_WORK ORDER_. Of all the lines in these entries, count those that contain "icon" and give only the total.

EXTRACTED MATERIAL: Begin

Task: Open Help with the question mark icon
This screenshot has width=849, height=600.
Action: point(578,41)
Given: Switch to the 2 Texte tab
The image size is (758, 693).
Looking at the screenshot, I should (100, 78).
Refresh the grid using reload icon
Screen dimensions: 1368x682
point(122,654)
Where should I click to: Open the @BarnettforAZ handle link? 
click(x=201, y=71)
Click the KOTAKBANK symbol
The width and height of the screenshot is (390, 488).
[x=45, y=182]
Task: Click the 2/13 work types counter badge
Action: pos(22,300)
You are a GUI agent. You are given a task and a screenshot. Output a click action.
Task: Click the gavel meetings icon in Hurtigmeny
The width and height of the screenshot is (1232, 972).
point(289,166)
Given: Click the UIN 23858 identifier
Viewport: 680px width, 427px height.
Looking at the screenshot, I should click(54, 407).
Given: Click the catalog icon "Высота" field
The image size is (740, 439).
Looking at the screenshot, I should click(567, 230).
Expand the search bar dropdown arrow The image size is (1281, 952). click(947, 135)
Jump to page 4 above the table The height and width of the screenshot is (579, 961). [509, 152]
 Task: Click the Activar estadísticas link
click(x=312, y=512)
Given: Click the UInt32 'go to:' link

EXTRACTED MATERIAL: End

_TASK SOLUTION_. 4